[Pixel coordinate grounding data]
┌────────
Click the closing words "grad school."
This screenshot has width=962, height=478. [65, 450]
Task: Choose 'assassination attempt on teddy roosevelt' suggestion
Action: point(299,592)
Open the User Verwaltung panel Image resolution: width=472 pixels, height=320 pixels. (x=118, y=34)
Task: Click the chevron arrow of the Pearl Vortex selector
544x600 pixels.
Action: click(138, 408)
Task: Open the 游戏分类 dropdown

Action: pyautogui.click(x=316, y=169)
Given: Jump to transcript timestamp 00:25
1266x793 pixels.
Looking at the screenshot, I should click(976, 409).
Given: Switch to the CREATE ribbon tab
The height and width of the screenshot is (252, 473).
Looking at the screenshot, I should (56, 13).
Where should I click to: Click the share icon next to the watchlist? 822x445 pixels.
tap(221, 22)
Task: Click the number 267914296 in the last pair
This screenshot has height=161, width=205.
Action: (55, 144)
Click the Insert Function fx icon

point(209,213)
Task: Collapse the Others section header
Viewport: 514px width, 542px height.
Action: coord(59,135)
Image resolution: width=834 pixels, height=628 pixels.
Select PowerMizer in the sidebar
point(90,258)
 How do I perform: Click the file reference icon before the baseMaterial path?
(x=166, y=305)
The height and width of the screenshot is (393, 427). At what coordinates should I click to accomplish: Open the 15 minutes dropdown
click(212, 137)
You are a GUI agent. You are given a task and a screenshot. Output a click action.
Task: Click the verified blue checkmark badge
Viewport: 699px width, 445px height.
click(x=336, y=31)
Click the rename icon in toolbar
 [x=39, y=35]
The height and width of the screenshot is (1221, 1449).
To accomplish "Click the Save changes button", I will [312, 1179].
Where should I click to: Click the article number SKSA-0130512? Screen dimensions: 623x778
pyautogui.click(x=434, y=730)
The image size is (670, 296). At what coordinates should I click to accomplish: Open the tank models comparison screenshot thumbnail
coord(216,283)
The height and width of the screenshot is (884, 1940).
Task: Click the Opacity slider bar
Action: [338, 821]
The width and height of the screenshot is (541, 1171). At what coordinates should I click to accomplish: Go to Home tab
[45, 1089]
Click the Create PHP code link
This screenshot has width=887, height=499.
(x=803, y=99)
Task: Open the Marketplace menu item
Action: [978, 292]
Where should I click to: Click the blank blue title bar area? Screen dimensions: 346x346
└────────
■ TO DO:
Could you find every line in the records above that has the string "blue" and copy it?

■ SOLVED PROBLEM:
Task: Click the verified blue checkmark badge
Where should I click to: Click the blank blue title bar area? Screen dimensions: 346x346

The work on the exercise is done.